Extrait du document =>

# # # # #

Sweet Gum Tree en cinq questions
Ta rencontre sur la route ?
En vacances d’été à Cambridge en Angleterre, quand j’avais 18 ans, je sors de chez le disquaire avec un best of des Stranglers sous le bras, et entame à pied le chemin du retour vers ma maison d’accueil. Et là, chose assez incroyable, sur le trottoir je croise nul autre que Dave Greenfield, le clavier du groupe, dont j’ignorais complètement qu’il vivait là, mais que j’ai tout de suite reconnu, c’était assez surréaliste. Il a été très abordable, d’une gentillesse désarmante, bien loin de l’image sulfureuse du groupe ou de sa réputation difficile. Cet été là, on s’est retrouvé régulièrement au pub du coin pour des discussions amicales, et pour ma part, riches en enseignements. C’était une belle personne, et bien sûr un musicien hors-pair, un peu le Ray Manzarek de sa génération, quoi. L’annonce de sa disparition l’an dernier m’a beaucoup ému.
Ton souvenir de concert (ou de tournée) ?
Le concert de Sweet Gum Tree à la fameuse Union Chapel de Londres en 2014, avec une section cordes. C’est un lieu qui possède un supplément d’âme, une acoustique impressionnante, et où se sont produits presque tous les musiciens qui m’ont marqué. On pourrait se sentir tout petit sur cette scène, ou relativement humble, mais en fait on s’y sent à l’aise, le lieu est accueillant, et on rêverait presque de pouvoir y jouer tous les soirs. Il y a une forme d’intimité avec le public qui tranche avec la grandiloquence de l’architecture, c’est assez troublant.
Ton endroit préféré pour composer ?
L’élément naturel, peu importe l’endroit, relativement isolé, avec du calme et du silence autour, en générant une forme de manque, mais avec ce multipiste imaginaire qui tourne en permanence dans ma tête depuis toujours.
Ton disque culte ?
Starfish de The Church, parce que cela a marqué un vrai tournant dans ma vie, et que ça reste pour moi un point de repère. J’ai été comme foudroyé en entendant Under The Milky Way pour la première fois l’été 1988, une partie de moi-même dont j’ignorais jusque-là l’existence venait de m’être révélée. Ce côté doux-amer, cette mélancolie lumineuse… Une alchimie véritable se produit tout au long de ces dix titres où la voix, les deux guitares et la basse jouent d’une complémentarité subtile et intelligente, et développent des textures uniques. C’est profond, mystérieux, poétique et relativement intemporel. De Destination à Hotel Womb, c’est d’une classe absolue, surtout pour replacer le disque dans le contexte des eighties. The Church a ensuite souvent dépassé les sommets de ce disque, notamment sur « Priest=Aura », mais celui-ci reste plus près de mon cœur pour les raisons évoquées.

# # # # #

Consigne à suivre => Renvoie mot pour mot le passage de l'entretien sur Sweet Gum Tree situé entre « En vacances d’été » et « de tournée) ? », bornes comprises.

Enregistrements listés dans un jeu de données

# # # # #

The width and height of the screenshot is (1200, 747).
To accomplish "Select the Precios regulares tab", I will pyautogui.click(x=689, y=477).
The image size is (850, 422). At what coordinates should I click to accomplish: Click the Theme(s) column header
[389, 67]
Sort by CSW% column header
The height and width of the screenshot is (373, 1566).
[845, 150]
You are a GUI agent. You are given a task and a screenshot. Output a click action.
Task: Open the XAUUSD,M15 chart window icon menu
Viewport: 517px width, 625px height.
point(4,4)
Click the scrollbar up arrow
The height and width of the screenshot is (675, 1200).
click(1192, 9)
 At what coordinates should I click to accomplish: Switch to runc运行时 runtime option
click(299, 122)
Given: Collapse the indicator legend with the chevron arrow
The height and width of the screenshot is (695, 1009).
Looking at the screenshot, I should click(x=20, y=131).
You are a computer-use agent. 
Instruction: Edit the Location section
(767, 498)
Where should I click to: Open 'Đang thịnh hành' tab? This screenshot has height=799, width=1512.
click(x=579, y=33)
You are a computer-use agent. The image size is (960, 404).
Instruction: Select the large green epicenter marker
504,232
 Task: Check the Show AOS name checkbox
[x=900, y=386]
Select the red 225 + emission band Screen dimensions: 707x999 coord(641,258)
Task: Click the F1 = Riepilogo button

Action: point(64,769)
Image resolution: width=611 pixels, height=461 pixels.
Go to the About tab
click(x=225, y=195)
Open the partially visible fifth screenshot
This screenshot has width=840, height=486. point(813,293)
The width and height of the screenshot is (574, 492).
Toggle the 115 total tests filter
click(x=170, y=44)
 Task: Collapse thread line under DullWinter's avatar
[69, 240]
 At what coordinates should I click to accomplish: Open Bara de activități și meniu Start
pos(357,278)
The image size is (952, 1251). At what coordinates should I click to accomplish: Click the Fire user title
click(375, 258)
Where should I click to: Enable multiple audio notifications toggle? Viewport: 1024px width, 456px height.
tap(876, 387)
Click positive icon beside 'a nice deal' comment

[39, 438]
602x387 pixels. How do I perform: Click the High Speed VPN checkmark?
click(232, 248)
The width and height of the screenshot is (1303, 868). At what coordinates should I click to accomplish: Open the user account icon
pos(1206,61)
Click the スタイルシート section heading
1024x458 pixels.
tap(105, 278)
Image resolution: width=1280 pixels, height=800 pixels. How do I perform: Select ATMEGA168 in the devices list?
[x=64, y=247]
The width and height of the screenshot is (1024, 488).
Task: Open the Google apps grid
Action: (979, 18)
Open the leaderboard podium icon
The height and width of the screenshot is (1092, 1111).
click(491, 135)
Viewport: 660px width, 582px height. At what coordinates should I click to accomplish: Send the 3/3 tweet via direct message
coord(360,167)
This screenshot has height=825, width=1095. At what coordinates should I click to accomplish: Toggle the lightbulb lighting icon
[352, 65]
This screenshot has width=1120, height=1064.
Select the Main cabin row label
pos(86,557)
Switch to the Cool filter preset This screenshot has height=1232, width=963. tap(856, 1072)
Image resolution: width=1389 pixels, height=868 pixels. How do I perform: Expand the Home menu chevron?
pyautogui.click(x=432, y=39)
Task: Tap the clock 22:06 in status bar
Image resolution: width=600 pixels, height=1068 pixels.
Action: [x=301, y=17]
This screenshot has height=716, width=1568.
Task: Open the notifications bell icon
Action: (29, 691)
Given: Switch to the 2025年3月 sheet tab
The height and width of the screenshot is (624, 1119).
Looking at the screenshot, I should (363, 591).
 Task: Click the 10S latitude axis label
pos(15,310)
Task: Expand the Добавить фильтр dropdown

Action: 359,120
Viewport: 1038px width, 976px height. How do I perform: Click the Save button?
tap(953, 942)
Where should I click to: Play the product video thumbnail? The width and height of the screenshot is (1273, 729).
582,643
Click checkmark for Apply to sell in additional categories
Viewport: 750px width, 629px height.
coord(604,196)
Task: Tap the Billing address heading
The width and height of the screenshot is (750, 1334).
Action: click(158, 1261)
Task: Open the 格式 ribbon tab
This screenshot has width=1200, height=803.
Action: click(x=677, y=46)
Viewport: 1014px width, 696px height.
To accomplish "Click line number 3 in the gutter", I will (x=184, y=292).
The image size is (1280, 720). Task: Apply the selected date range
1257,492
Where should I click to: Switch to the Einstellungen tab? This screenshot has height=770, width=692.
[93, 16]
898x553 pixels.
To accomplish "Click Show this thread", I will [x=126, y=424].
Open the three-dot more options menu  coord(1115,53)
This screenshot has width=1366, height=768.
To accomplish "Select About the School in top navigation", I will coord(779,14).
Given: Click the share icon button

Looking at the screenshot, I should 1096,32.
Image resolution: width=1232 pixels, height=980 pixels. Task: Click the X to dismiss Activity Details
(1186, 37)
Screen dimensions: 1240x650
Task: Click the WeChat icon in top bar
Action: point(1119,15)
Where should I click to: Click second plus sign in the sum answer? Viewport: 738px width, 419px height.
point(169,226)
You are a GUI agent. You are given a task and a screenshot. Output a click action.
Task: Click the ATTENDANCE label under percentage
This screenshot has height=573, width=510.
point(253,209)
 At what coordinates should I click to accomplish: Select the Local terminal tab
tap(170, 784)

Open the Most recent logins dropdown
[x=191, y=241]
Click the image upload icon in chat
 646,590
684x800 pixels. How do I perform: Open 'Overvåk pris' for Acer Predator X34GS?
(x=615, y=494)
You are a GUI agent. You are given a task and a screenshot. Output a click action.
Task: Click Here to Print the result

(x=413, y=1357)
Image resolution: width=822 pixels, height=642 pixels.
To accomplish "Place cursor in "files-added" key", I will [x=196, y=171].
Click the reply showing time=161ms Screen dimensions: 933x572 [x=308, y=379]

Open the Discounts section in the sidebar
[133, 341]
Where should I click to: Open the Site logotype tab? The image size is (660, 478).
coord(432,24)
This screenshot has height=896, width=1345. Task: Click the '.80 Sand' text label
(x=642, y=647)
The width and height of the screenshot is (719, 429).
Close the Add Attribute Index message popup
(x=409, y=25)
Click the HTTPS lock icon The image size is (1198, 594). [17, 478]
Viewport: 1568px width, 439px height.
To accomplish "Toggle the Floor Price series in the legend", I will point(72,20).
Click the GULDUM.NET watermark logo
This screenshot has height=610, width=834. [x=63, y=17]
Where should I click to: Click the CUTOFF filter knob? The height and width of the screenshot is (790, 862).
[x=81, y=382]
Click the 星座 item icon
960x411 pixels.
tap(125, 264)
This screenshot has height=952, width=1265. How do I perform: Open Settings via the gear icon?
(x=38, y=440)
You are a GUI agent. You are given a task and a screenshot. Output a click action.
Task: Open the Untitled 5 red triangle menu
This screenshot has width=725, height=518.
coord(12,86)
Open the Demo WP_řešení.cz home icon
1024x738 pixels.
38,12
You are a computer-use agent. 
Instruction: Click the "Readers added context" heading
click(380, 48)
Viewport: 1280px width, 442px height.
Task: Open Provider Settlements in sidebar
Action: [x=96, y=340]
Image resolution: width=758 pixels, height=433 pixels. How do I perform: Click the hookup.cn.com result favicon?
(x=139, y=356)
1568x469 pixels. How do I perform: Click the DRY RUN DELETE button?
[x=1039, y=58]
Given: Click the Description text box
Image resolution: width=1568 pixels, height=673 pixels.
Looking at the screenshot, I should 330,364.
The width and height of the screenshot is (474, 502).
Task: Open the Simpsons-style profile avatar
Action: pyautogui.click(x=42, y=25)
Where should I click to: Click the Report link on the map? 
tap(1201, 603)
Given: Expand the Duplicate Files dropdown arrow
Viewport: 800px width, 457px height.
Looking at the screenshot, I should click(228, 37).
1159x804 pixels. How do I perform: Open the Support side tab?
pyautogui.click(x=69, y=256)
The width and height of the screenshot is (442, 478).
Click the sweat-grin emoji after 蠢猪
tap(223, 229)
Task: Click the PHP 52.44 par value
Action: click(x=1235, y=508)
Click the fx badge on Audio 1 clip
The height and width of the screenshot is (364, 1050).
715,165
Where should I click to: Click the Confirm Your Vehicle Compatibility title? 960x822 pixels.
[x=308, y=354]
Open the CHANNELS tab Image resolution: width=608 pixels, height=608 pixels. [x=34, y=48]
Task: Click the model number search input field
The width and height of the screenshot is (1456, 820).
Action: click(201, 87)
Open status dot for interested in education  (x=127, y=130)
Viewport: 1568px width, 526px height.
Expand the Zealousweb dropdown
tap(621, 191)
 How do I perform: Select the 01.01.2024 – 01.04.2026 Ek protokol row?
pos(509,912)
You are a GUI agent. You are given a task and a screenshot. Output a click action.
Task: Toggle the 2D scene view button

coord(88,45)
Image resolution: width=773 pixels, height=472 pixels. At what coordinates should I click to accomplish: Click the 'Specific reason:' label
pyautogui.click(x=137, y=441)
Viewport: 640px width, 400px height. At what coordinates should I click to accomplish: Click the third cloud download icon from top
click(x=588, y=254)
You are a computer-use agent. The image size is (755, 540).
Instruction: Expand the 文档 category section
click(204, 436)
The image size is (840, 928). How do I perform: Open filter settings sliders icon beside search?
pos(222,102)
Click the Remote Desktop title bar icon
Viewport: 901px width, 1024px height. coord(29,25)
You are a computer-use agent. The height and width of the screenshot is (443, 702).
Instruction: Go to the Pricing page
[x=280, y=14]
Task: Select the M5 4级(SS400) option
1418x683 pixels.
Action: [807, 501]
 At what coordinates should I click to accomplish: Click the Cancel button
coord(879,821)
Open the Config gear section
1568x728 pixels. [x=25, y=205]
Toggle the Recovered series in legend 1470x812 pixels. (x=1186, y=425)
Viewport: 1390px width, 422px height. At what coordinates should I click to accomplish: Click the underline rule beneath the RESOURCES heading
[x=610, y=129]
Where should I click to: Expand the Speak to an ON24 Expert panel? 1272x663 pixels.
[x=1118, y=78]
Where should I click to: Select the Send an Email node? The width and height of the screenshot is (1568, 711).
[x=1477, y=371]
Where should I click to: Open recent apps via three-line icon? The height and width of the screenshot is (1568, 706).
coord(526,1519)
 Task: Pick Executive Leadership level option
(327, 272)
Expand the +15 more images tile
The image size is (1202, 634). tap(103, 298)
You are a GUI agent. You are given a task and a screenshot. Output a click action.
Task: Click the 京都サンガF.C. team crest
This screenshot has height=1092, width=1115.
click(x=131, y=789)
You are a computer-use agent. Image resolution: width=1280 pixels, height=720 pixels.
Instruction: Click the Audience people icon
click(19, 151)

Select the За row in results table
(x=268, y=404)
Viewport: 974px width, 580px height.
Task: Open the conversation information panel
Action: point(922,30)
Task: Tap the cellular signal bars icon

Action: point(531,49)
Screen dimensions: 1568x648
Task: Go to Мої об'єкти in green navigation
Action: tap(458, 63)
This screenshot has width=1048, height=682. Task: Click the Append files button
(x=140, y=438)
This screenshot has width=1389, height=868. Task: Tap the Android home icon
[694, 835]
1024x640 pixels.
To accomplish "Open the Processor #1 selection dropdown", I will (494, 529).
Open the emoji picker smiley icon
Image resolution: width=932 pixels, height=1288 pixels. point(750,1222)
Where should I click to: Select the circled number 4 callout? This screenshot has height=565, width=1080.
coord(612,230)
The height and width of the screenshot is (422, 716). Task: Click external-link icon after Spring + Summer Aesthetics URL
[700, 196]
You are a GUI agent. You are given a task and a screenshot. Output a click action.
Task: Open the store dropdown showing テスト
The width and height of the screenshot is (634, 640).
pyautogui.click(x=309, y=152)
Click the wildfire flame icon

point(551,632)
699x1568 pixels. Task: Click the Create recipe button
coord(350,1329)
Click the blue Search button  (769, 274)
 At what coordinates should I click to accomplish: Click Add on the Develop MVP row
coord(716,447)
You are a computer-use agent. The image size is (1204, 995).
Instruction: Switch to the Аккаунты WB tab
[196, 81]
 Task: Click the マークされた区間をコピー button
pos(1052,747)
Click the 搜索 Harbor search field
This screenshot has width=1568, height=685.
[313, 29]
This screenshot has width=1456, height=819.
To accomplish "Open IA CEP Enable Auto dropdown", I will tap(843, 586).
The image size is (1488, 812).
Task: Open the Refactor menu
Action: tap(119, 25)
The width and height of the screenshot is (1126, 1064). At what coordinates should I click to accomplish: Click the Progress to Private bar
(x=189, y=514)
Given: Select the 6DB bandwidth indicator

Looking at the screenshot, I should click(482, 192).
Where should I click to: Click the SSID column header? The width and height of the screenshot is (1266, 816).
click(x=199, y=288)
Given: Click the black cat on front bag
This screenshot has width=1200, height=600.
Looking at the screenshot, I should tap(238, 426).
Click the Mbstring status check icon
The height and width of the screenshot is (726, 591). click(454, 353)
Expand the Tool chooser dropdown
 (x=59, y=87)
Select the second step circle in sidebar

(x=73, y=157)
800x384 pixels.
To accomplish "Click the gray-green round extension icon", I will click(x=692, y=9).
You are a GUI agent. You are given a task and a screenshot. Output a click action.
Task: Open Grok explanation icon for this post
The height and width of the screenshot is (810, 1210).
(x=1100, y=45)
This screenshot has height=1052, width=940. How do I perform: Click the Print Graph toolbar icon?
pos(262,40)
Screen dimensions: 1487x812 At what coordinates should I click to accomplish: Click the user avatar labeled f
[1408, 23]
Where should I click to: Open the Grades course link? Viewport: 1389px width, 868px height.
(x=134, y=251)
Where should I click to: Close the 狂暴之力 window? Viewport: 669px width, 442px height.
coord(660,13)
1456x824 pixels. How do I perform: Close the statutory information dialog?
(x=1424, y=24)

# # # # #

Corrigé de l'exercice =>
En vacances d’été à Cambridge en Angleterre, quand j’avais 18 ans, je sors de chez le disquaire avec un best of des Stranglers sous le bras, et entame à pied le chemin du retour vers ma maison d’accueil. Et là, chose assez incroyable, sur le trottoir je croise nul autre que Dave Greenfield, le clavier du groupe, dont j’ignorais complètement qu’il vivait là, mais que j’ai tout de suite reconnu, c’était assez surréaliste. Il a été très abordable, d’une gentillesse désarmante, bien loin de l’image sulfureuse du groupe ou de sa réputation difficile. Cet été là, on s’est retrouvé régulièrement au pub du coin pour des discussions amicales, et pour ma part, riches en enseignements. C’était une belle personne, et bien sûr un musicien hors-pair, un peu le Ray Manzarek de sa génération, quoi. L’annonce de sa disparition l’an dernier m’a beaucoup ému.
Ton souvenir de concert (ou de tournée) ?